High Prevalence of Nonalcoholic Fatty Liver Disease in Patients With Type 2 Diabetes Mellitus and Normal Plasma Aminotransferase Levels

Paola Portillo-Sanchez et al. J Clin Endocrinol Metab. 2015 Jun.

Abstract

Context and objective: Nonalcoholic fatty liver disease (NAFLD) and its more severe form with steatohepatitis (NASH) are common in patients with type 2 diabetes mellitus (T2DM). However, they are usually believed to largely affect those with elevated aminotransferases. The aim of this study was to determine the prevalence of NAFLD by the gold standard, liver magnetic resonance spectroscopy ((1)H-MRS) in patients with T2DM and normal aminotransferases, and to characterize their metabolic profile.

Participants and methods: We recruited 103 patients with T2DM and normal plasma aminotransferases (age, 60 ± 8 y; body mass index [BMI], 33 ± 5 kg/m(2); glycated hemoglobin [A1c], 7.6 ± 1.3%). We measured the following: 1) liver triglyceride content by (1)H-MRS; 2) systemic insulin sensitivity (homeostasis model assessment-insulin resistance); and 3) adipose tissue insulin resistance, both fasting (as the adipose tissue insulin resistance index: fasting plasma free fatty acids [FFA] × insulin) and during an oral glucose tolerance test (as the suppression of FFA).

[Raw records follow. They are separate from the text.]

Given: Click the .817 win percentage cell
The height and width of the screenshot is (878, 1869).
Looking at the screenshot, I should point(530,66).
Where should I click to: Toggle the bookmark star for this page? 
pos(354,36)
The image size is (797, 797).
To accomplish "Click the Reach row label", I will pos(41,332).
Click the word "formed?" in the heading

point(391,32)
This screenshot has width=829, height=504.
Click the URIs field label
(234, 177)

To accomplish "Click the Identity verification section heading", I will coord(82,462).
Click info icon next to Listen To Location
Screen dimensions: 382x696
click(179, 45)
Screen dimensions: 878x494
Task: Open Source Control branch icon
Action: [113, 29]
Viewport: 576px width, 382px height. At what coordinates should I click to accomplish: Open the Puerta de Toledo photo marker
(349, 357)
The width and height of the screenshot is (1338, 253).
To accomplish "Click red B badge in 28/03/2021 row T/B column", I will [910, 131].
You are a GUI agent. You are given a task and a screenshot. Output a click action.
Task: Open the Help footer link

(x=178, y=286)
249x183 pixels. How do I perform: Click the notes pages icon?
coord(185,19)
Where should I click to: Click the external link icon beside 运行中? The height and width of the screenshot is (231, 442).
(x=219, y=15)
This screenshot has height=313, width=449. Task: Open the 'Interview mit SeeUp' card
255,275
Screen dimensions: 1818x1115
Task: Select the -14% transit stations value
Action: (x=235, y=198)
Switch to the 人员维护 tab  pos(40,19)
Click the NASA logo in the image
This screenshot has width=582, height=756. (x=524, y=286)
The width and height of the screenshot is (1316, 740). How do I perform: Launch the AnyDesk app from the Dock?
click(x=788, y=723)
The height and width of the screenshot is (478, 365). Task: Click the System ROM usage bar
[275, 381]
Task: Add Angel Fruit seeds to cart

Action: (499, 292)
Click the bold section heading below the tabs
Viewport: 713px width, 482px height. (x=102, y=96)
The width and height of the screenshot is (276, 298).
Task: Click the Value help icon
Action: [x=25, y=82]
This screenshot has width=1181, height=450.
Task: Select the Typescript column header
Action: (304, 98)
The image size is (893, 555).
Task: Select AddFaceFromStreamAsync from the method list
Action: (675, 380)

Results: The prevalence of NAFLD and NASH were much higher than expected (50% and 56% of NAFLD patients, respectively). The prevalence of NAFLD was higher in obese compared with nonobese patients as well as with increasing BMI (P = .001 for trend). Higher plasma A1c was associated with a greater prevalence of NAFLD and worse liver triglyceride accumulation (P = .01). Compared with nonobese patients without NAFLD, patients with NAFLD had severe systemic (liver/muscle) and, particularly, adipose tissue (fasting/postprandial) insulin resistance (all P < .01).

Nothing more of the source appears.